# Description of all polynomials with degree higher than 2

$$\left\{ \sum_{n=1}^{k}(a_{n}x^{b_n})+a_{k+1} \mid a_{n}\in \mathbb{R},k, b_n \in \mathbb{N}\: \mathbf{and}\: b_n \geqslant 2 \right\}$$

This is really supposed to be a vector space, but ignoring any aspect of that, is this an accurate description of the set of all polynomials with degree greater or equal to two? Or am I just very wrong?
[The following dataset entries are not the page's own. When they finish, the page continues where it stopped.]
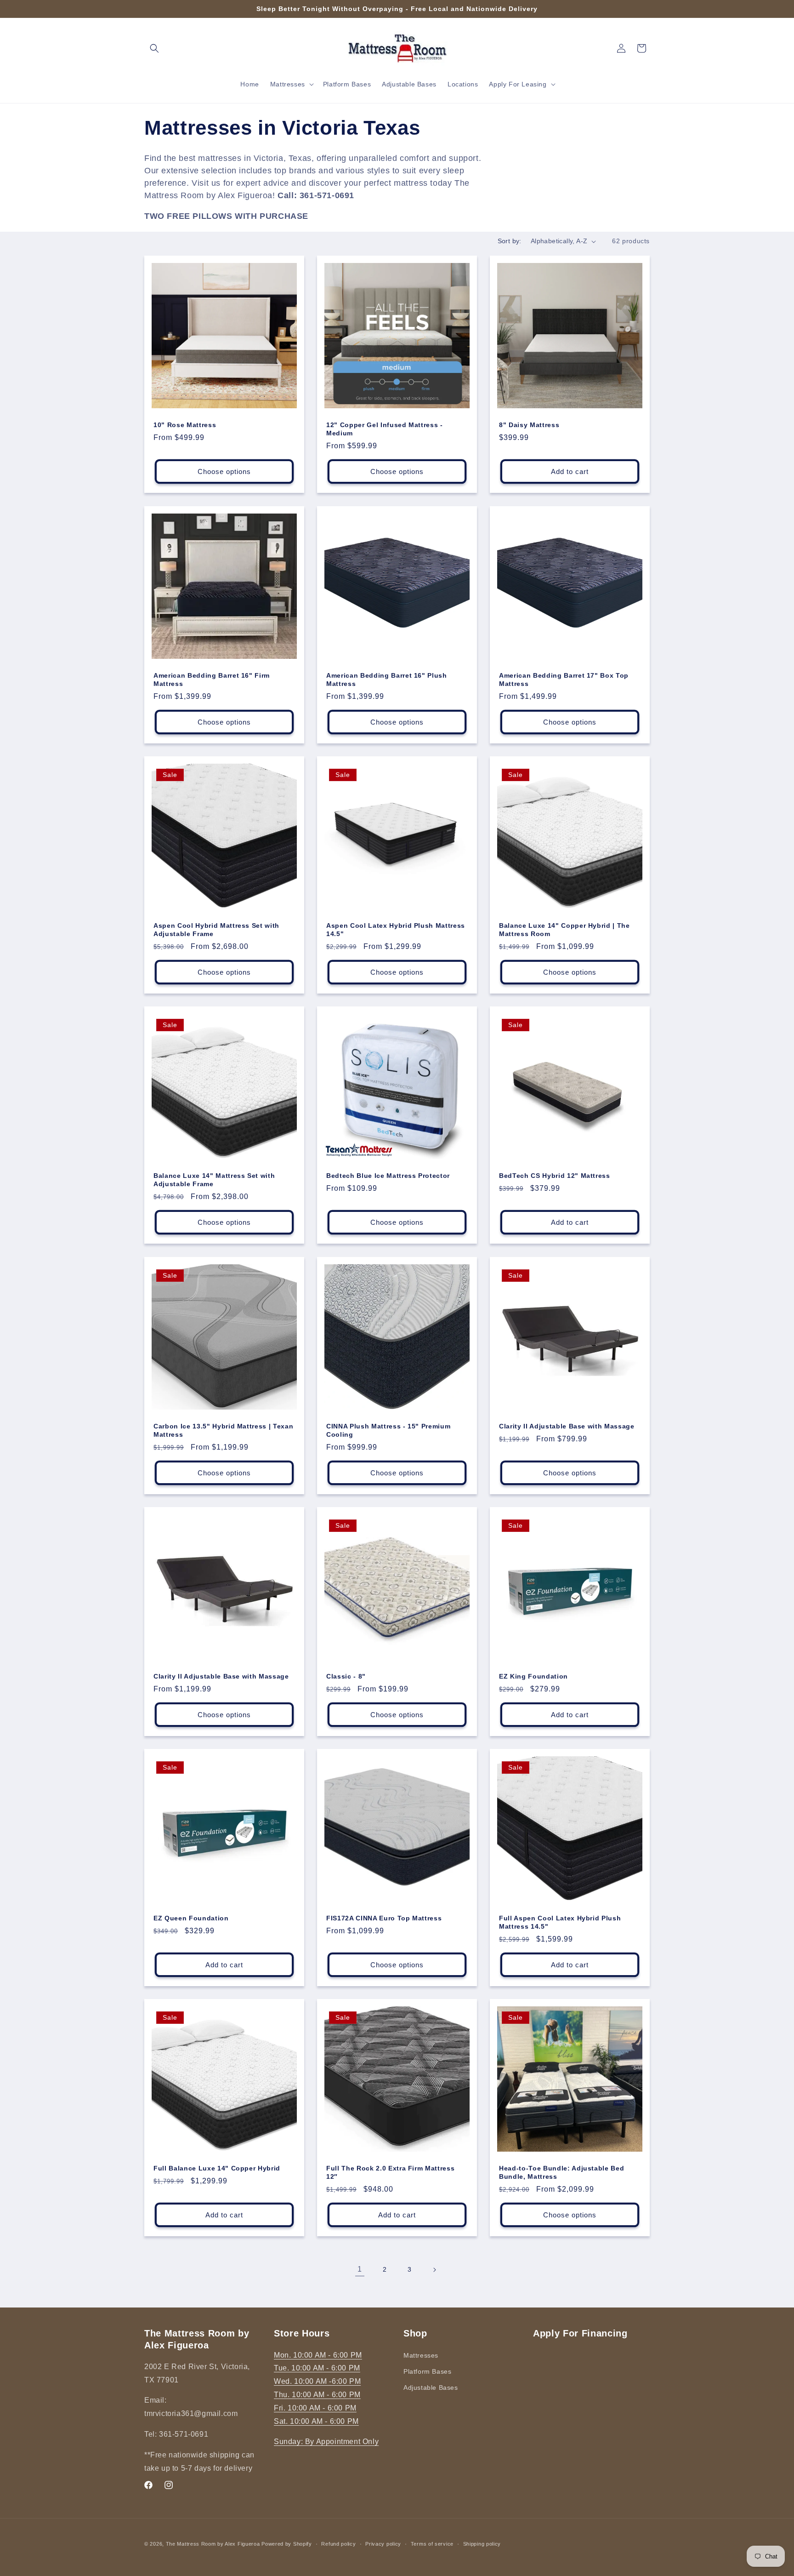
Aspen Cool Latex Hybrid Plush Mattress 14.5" (395, 929)
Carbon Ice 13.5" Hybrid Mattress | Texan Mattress (223, 1430)
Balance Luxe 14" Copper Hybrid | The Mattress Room (564, 929)
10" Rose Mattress (184, 424)
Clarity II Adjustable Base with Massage (567, 1425)
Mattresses (420, 2355)
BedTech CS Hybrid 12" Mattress (554, 1175)
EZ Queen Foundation (191, 1918)
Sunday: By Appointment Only (326, 2441)
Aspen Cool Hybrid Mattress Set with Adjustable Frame (216, 929)
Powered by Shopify (286, 2544)
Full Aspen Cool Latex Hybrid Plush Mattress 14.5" (560, 1922)
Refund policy (338, 2543)
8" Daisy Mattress (529, 424)
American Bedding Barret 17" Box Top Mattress (564, 679)
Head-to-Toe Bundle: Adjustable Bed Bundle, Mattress (561, 2172)
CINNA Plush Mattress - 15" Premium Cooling (388, 1430)
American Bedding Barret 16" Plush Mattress (386, 679)
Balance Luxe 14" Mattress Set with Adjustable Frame (214, 1180)
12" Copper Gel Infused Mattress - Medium (384, 429)
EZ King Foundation (533, 1676)
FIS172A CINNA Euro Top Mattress (384, 1918)
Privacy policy (383, 2543)
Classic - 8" (346, 1676)
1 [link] (359, 2269)
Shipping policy (482, 2543)
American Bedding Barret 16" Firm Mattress (211, 679)
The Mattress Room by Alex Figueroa (213, 2544)
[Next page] (434, 2270)
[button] (154, 48)
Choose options (224, 471)
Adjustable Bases (430, 2387)
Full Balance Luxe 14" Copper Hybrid (216, 2168)
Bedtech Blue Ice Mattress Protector (388, 1175)
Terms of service (432, 2543)
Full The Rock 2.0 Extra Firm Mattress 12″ (390, 2172)
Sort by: (510, 241)
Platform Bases (427, 2371)
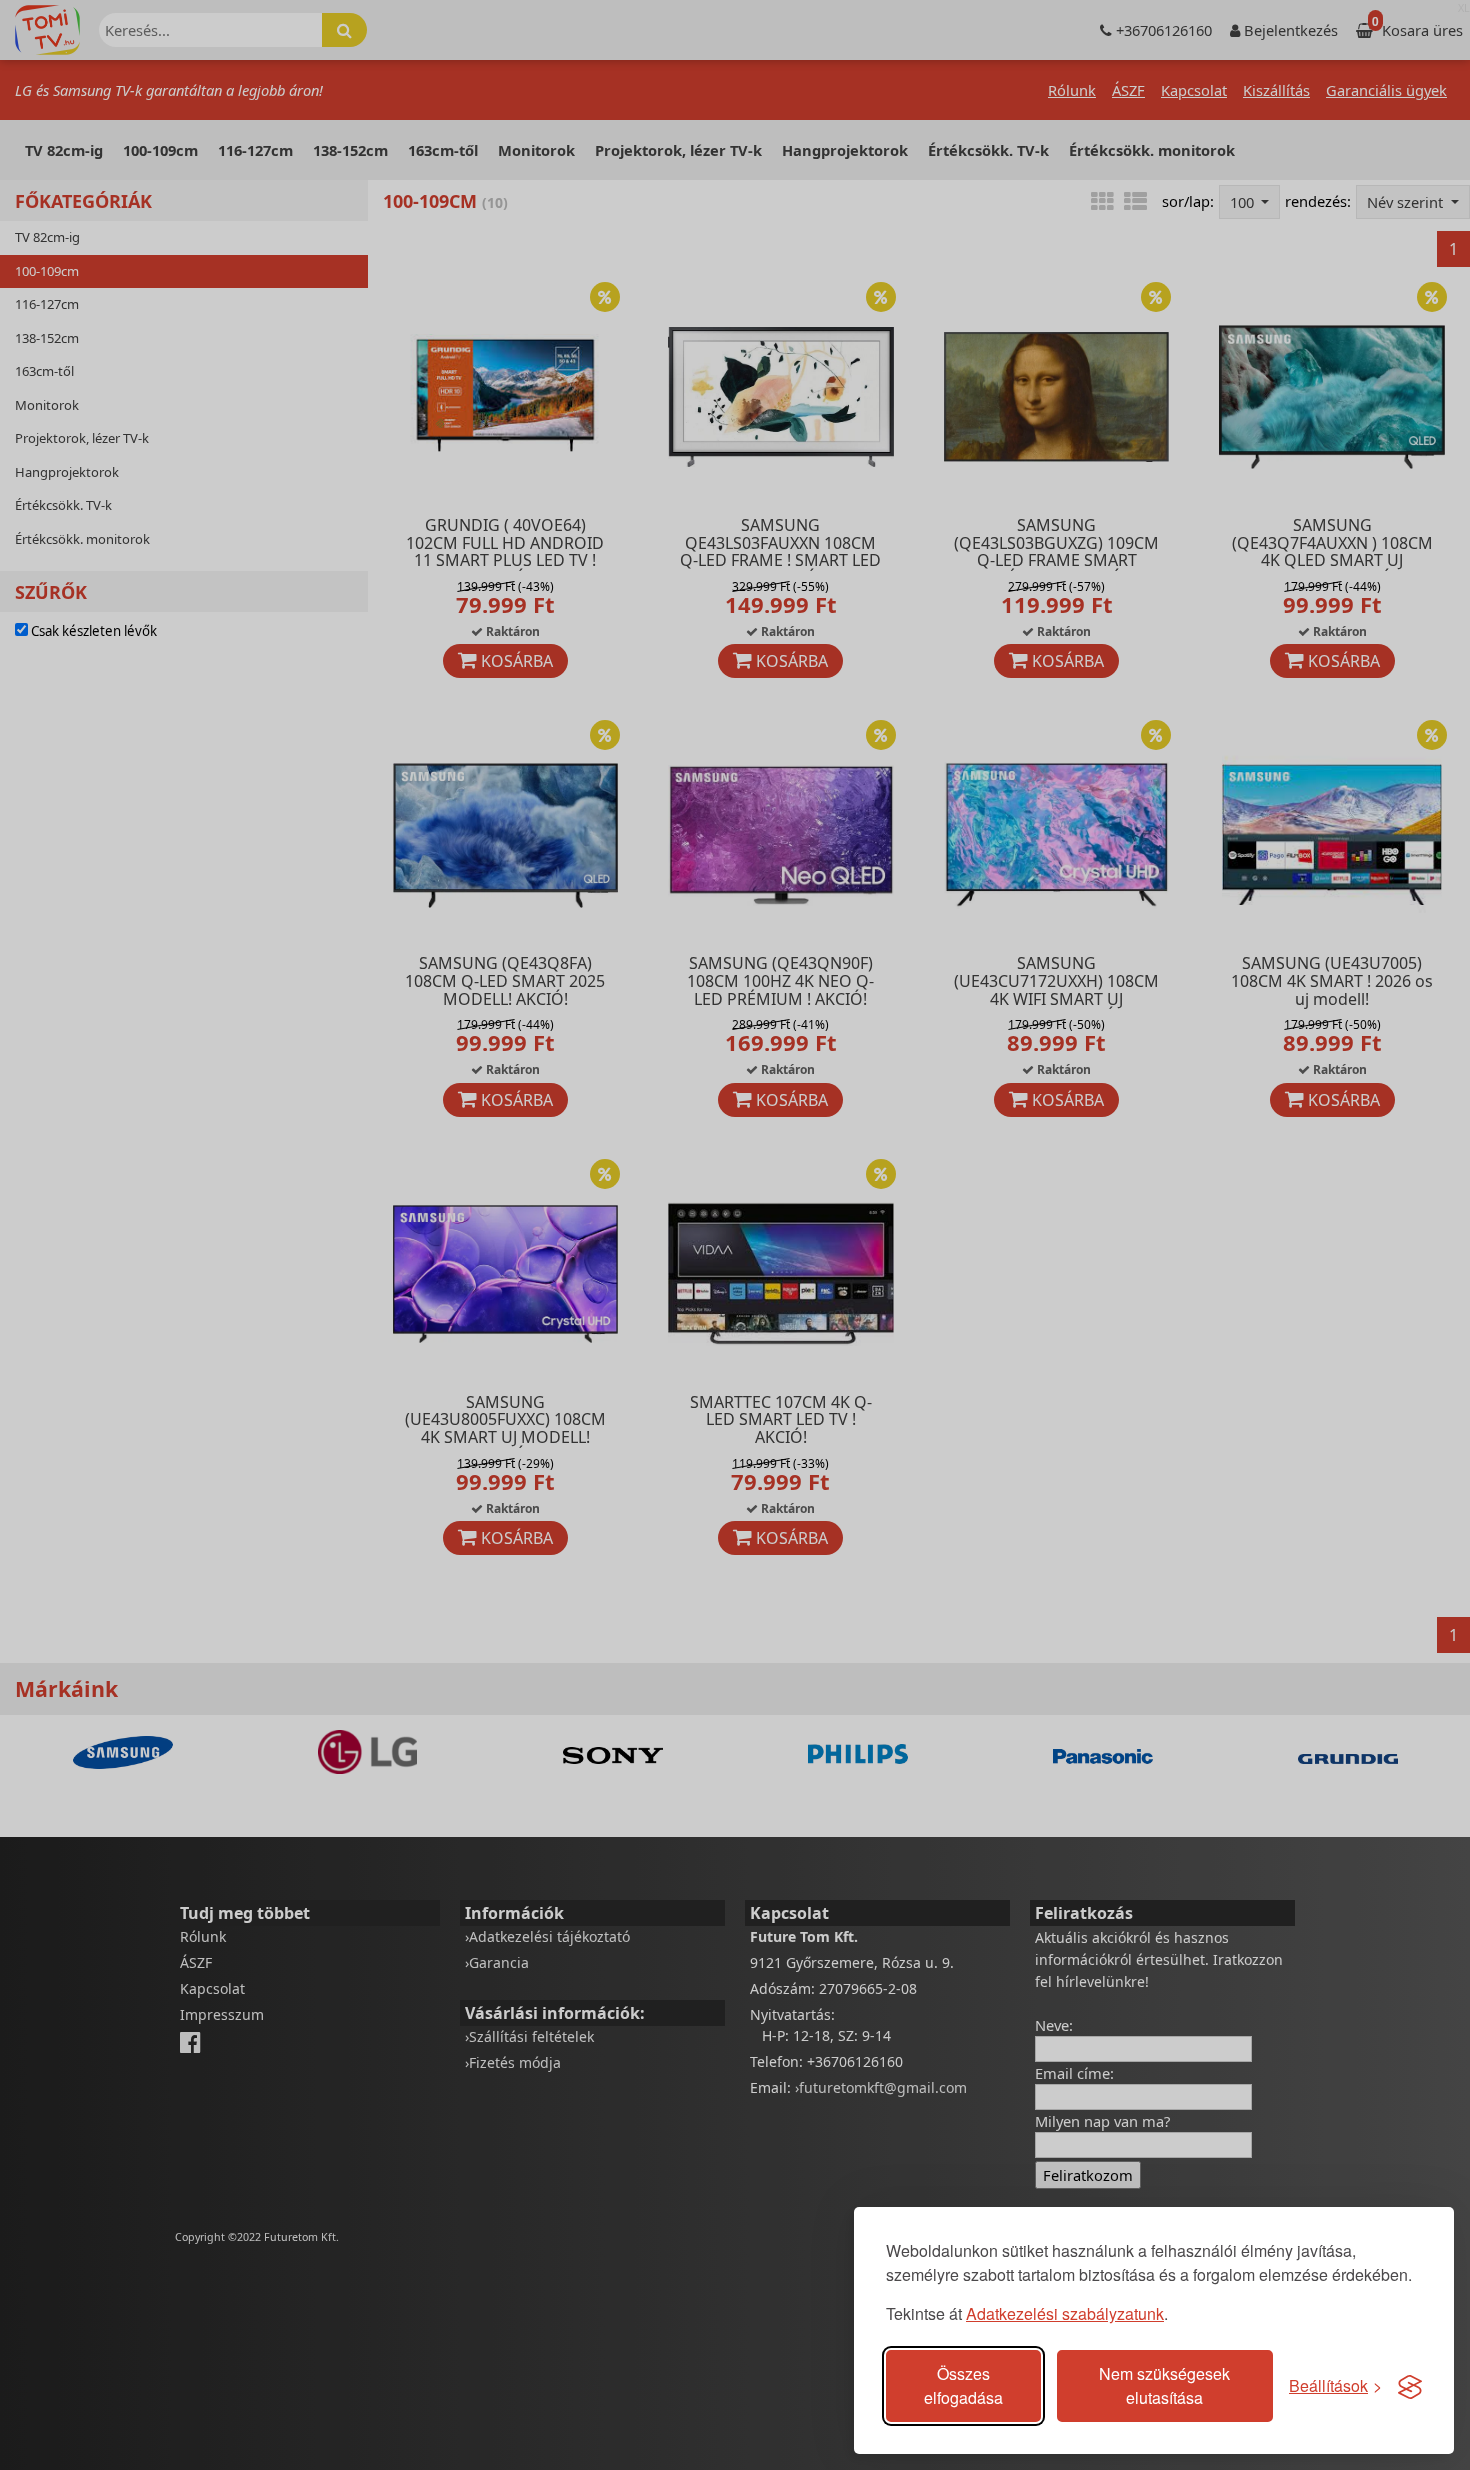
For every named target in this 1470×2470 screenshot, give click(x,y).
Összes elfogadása (963, 2385)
Can I accurately describe what set the numbers

$$a_1,a_2,a_3,a_4...a_n$$

lie in with just saying that $$a_n \in \mathbb{R}$$

or is there a better syntax to use?

• The degrees here need not be greater than 2, only the exponents. No restriction is placed on the coefficients, which is good since one needs them all zero to obtain the zero element of the vector space. These polynomials may be more simply described as those with $0$ for the linear coefficient. – coffeemath Oct 27 '15 at 21:03
• I think your description is not right. Consider, for instance the polynomial such that $a_n = 0$ for $n=1\ldots k$ and $a_{k+1} \neq 0$. This is in fact a constant and fits the description of your set, but this polynomial has degree $0$. – Integral Oct 27 '15 at 21:08
• The set of polynomials (in one variable) over $\mathbb R$ of degree at least two is just $$\left\{ \sum_{n=0}^k a_nx^n : k\geq 2,a_k\neq0 \right\}$$ right? And it is NOT a vector space because it doesn't contain $0$. – MPW Oct 27 '15 at 21:10

Here is a simpler description: $$\big\{ \sum_{k=0}^n a_k x^k : a_k \in \mathbb R, n \in \mathbb N, n>2, a_n \ne 0 \big\}$$
Note that a polynomial with degree higher than $2$ can have terms of lower degree. The key point is that the term with highest degree has exponent greater than $2$.
That set doesn't contain any polynomial $P(x)$ which has a non-zero coefficient next to $x^1$. So it obviously doesn't contain all polynomials with $deg\ge 2$.
I think $a_n \in \mathbb{R}$ is ok, but I'm not a very experienced mathematician :)